Appian Technical Support might ask you to provide them with Java heap dumps to troubleshoot memory leaks, performance issues, etc. There are different ways of generating this file. This article describes the most common way of generating a heap dump. Please note that these commands should be run on the application server machine when collecting a heap dump of the application server's Java process.

Instructions

  1. For Windows, open Command Prompt as administrator (right-click Windows Command Processor and select Run as administrator). For Linux, open a new Terminal session.
  2. Navigate to <JAVA_HOME>/bin.
  3. Run the following command (replace <APPIAN_HOME> with the path to <APPIAN_HOME> and <PID of Java Process> with the ID of the Java process):
    jmap -dump:format=b,file="<APPIAN_HOME>/logs/heapdump.hprof" <PID of Java Process>

The jmap command will generate a file named heapdump.hprof under <APPIAN_HOME>/logs.

If Technical Support requests that you capture a heap dump without running Java Garbage Collection, use the following command:

jmap -dump:live,format=b,file="<APPIAN_HOME>/logs/heapdump.hprof" <PID of Java Process>

To determine the ID of the Java process, run ps -ef | grep java in Linux or open Windows Task Manager and go to the Processes tab in Windows.

Note: the raw heap dump file may contain sensitive information from your Appian environment. For this reason, Appian Technical Support will ask you to run heap dump analysis on the raw output to generate an analysis file that does not contain any sensitive data. There is a range of software that can perform heap dump analysis. The steps for performing this analysis using the Java Memory Analyzer are as follows:

  1. Download the correct Java Memory Analyzer for your system from here.
  2. Unzip MemoryAnalyzer-*.zip into <MEMORY_ANALYZER_HOME>
  3. For Windows, open Command Prompt as administrator (right-click Windows Command Processor and select Run as administrator). For Linux, open a new Terminal session.
  4. Navigate to <MEMORY_ANALYZER_HOME>/mat.
  5. Run the analysis command (replace <APPIAN_HOME> with the path to <APPIAN_HOME>):
./ParseHeapDump.sh|bat "<APPIAN_HOME>/logs/heapdump.hprof" org.eclipse.mat.api:suspects

The analysis file will then be available at <APPIAN_HOME>/logs/Leak_Suspects.zip

For scenarios where there's no leak but only high heap usage that eventually goes down, the leak suspects report will show a considerably smaller size of the heap when compared to the original heap dump size.

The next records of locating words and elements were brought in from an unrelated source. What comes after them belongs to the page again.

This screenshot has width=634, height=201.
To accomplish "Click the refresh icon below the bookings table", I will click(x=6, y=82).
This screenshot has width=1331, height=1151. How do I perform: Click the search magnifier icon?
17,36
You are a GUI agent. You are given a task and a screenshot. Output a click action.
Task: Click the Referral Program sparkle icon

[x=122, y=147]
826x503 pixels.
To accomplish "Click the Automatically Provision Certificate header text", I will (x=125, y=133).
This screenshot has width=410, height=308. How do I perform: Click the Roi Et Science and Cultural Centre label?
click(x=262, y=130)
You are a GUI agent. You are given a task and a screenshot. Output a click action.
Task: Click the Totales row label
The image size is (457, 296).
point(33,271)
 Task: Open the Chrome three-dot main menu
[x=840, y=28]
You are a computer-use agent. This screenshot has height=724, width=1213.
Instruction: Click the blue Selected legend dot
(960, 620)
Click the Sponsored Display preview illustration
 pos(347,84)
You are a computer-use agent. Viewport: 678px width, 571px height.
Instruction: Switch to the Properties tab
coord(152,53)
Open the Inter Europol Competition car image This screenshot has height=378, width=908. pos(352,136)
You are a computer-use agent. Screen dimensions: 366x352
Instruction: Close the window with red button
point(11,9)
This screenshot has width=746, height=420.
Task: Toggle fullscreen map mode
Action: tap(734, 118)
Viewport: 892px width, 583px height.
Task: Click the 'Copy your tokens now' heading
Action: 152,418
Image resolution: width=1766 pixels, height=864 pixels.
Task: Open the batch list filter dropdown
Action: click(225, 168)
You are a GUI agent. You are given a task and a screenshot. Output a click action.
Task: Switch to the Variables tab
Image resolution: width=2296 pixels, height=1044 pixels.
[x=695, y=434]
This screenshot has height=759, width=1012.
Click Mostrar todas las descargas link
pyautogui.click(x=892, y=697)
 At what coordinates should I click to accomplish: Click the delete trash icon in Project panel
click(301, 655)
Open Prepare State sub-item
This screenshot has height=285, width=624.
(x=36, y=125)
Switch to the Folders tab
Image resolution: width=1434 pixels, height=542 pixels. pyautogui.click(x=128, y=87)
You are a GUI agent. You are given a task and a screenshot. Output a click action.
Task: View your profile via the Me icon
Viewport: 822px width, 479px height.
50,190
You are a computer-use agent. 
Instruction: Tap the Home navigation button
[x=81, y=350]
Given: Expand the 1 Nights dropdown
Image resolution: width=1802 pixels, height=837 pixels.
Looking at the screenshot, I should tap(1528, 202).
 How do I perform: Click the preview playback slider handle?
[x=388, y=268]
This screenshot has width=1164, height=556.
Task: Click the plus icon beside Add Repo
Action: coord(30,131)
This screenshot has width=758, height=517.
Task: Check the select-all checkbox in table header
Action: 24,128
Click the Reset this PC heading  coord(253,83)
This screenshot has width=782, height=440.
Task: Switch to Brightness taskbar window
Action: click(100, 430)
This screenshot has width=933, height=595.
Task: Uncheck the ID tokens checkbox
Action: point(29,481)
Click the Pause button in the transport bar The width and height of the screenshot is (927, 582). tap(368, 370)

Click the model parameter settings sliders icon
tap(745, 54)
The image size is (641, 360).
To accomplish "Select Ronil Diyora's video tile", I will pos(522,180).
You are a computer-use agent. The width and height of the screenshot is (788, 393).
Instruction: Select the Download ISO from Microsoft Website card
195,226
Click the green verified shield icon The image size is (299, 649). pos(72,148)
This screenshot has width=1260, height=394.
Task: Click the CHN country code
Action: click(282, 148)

This is because the parsing removes unreachable objects simulating what garbage collection will eventually do.

If you're analyzing something that is not a leak, then you don't want the unreachable objects to be removed because you need to know what needs to be optimized that's consuming too much heap.

To get that information in the report add the -keep_unreachable_objects flag:

./ParseHeapDump.sh|bat -keep_unreachable_objects "<APPIAN_HOME>/logs/heapdump.hprof" org.eclipse.mat.api:suspects

Affected Versions

This article applies to all versions of Appian.